# [MRG+1] Add Davies-Bouldin index #10827

Merged
merged 7 commits into from May 18, 2018

## Conversation

Projects
None yet
4 participants
Contributor

### logc commented Mar 17, 2018 • edited by glemaitre

Add another unsupervised quality metric for clustering results, the Davies-Bouldin Index.

closes #7942

#### What does this implement/fix? Explain your changes.

This implements an unsupervised quality metric for clustering results, the Davies-Bouldin Index, based on an already existing PR that was stalled. The differences between this commit and the changes proposed there are minimal. In particular, the tests are copied verbatim, to ensure that this implementation does still conform to what was expected.

I noticed while working on a toy problem that there are not many alternatives in sklearn for unsupervised metrics of clustering quality. In particular, I missed Davies-Bouldin from working with other ML packages (Weka, IIRC).

Looking through  sklearn, I found the above mentioned PR, noticed the author @tomron does not seem to answer anymore, and decided to push for this change to get accepted by doing a similar proposal. I fixed all remaining open comments.

If there is a better way to get the DB index into sklearn, please tell me. If there are other comments that can still be improved in this implementation, I will do my best to correct them, too.
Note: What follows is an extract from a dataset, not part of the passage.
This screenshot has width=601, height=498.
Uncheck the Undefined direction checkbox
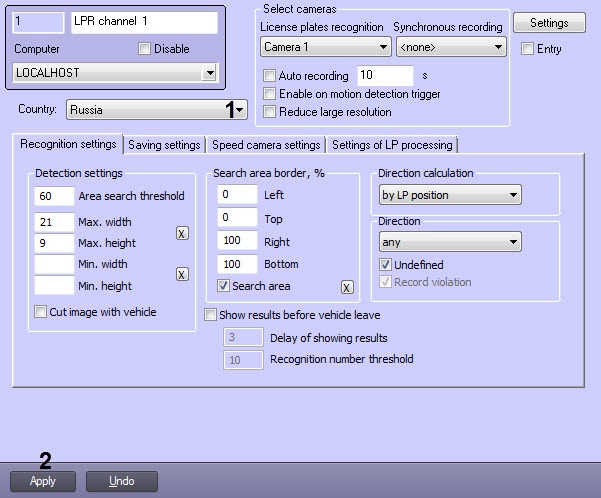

### jnothman reviewed Mar 18, 2018

Thanks for this. Also, flake8 is failing

 ---------- .. [1] Davies, David L.; Bouldin, Donald W. (1979). "A Cluster Separation Measure". IEEE Transactions on Pattern Analysis and Machine Intelligence. PAMI-1 (2): 224-227_

Member

#### logc Mar 18, 2018

Contributor

I'm sorry, I can see there are sections like this in other parts of the doc, but I don't know how to generate the example contents (?)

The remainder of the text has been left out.